:: Page extract
8 main disadvantages of HVDC transmission

8 Main Disadvantages of HVDC Transmission
8 Main Disadvantages of HVDC Transmission (Picture taken near to Cascavel – PR – Brazil. Detail of the HVDC Line of Furnas (600kV) by Fernando Hidalgo Molina via Flickr)

High Voltage Direct Current (HVDC)

Few weeks back I posted an article about advantages of HVDC over HVAC transmission systems. Advantages of HVDC are numerous and very well recognized, but like everything on this earth this system has other side too.

The eight main disadvantages of HVDC transmission systems, including DC links connecting HVAC systems area, are summarized and briefly explained below:

Disadvantage #1 (expensive)

Converter stations needed to connect to AC power grids are very expensive.

Converter substations are more complex than HVAC substations, not only in additional converting equipment, but also in more complicated control and regulating systems.

Costs of such stations may be offset by lower construction costs of DC transmission lines, but offsets require DC lines of considerable length.

Disadvantage #2 (complex)

In contrast to AC systems, designing and operating multi-terminal HVDC systems is complex.

Controlling power flow in such systems requires continuous communication between all terminals, as power flow must be actively regulated by the control system instead of by the inherent properties of the transmission line.

Disadvantage #3 (expensive again)

Converter substations generate current and voltage harmonics, while the conversion process is accompanied by reactive power consumption. As a result, it is necessary to install expensive filter-compensation units and reactive power compensation units.

Disadvantage #4 (power faults)

During short-circuits in the AC power systems close to connected HVDC substations, power faults also occur in the HVDC transmission system for the duration of the short-circuit.

Inverter substations are most affected.

During short-circuits on the inverter output side, a full HVDC transmission system power fault can be caused. Power faults due to short-circuits on the rectifier input side are usually proportional to the voltage decrease.

Disadvantage #5 (capacities)

The number of substations within a modern multi-terminal HVDC transmission system can be no larger than six to eight, and large differences in their capacities are not allowed. The larger the number of substations, the smaller may be the differences in their capacities.

Thus, it is practically impossible to construct an HVDC transmission system with more than five substations.

Disadvantage #6 (radio noise)

The high-frequency constituents found in direct current transmission systems can cause radio noise in communications lines that are situated near the HVDC transmission line.
::::
:: Dataset extract
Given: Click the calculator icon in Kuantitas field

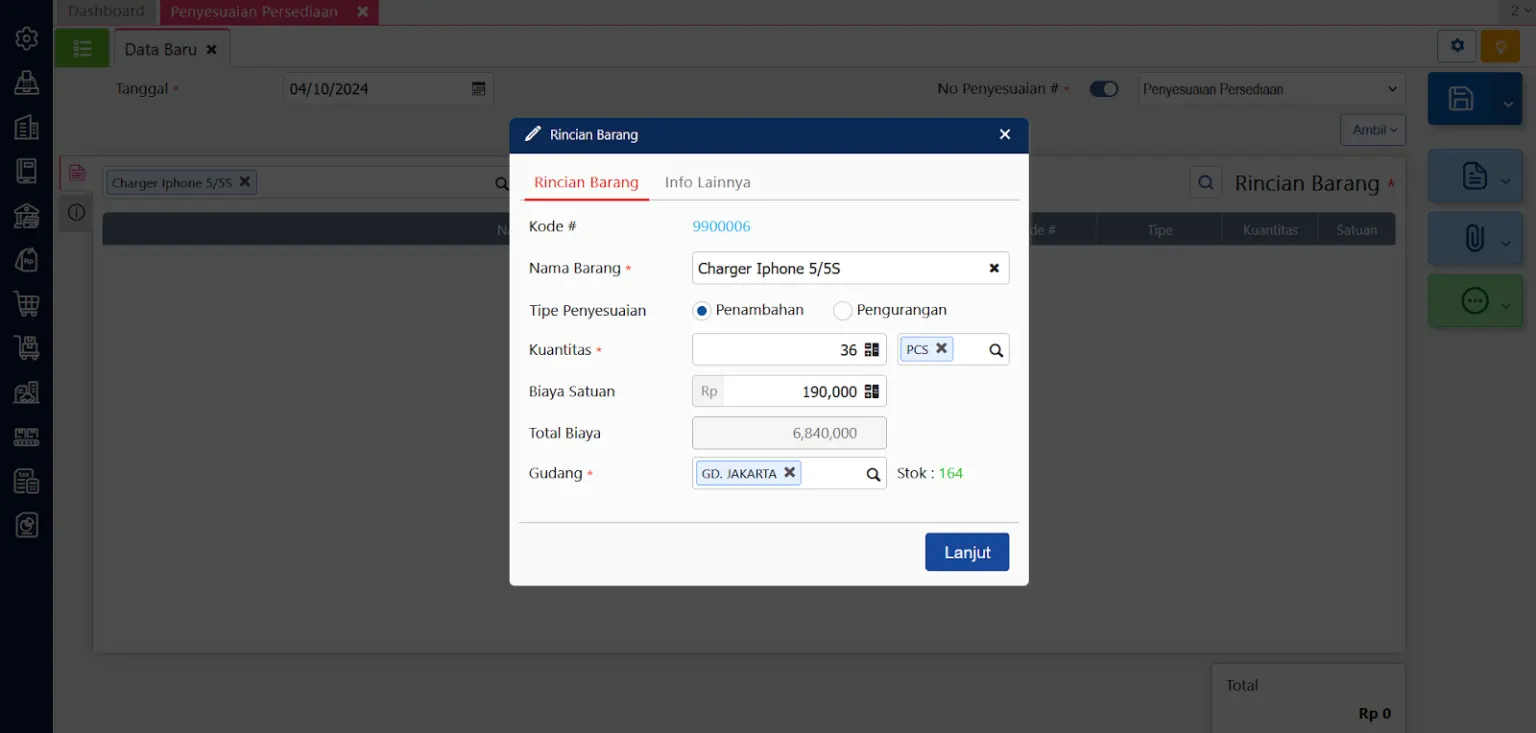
::::
:: Dataset extract
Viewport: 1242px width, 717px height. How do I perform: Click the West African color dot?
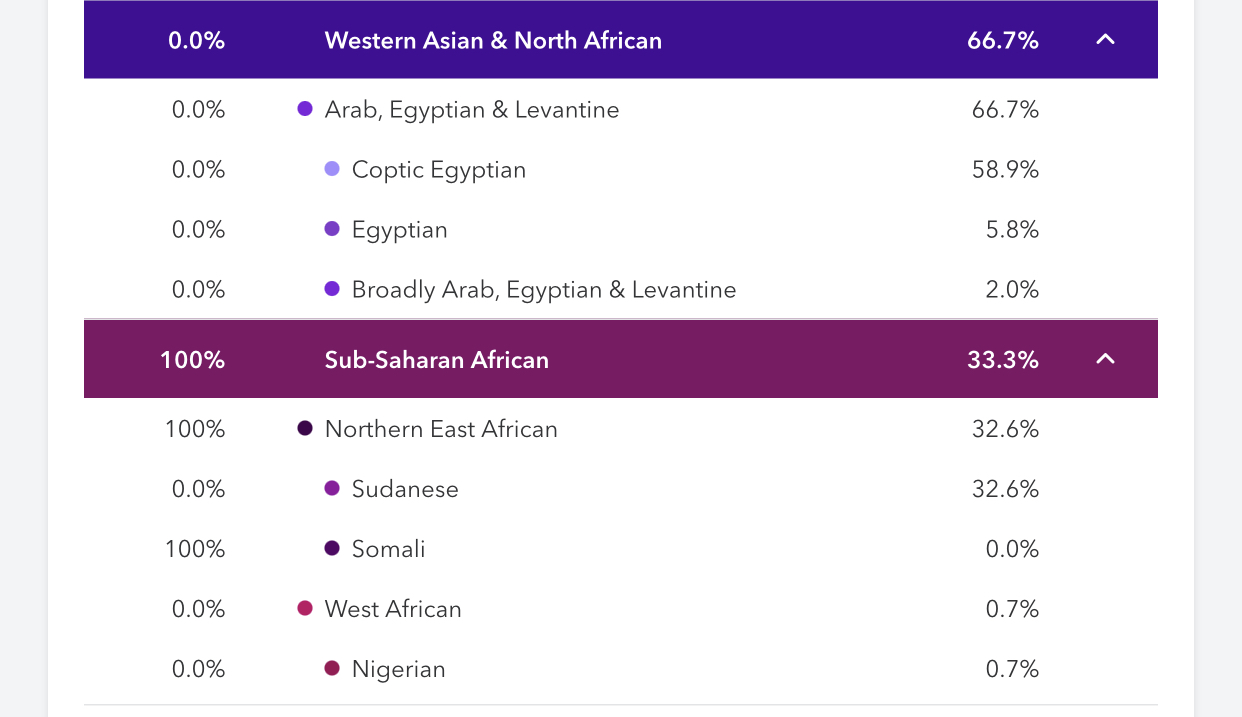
::::
:: Dataset extract
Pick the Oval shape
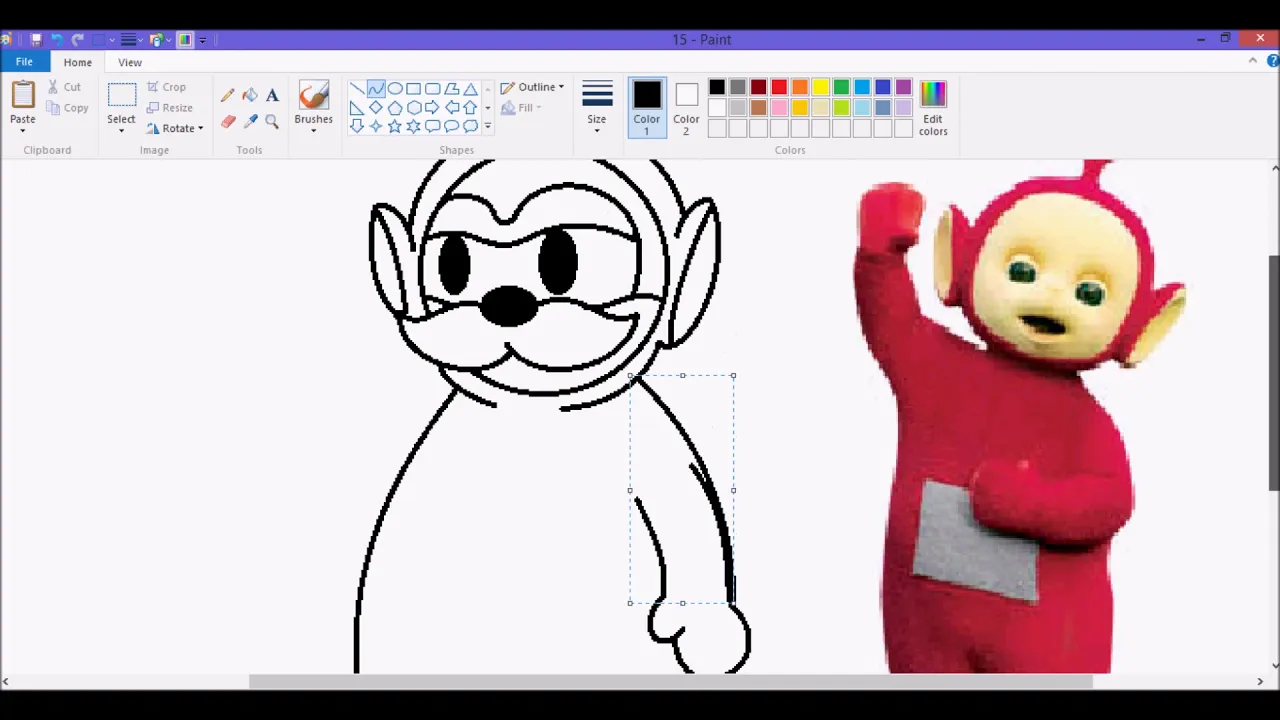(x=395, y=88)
::::
_Challenge_. Rewrite the HVDC disadvantages page starting at "The eight main" and ending at "are very expensive.", with "power grids" changed to "power networks".

_Response to the task_.
The eight main disadvantages of HVDC transmission systems, including DC links connecting HVAC systems area, are summarized and briefly explained below:

Disadvantage #1 (expensive)

Converter stations needed to connect to AC power networks are very expensive.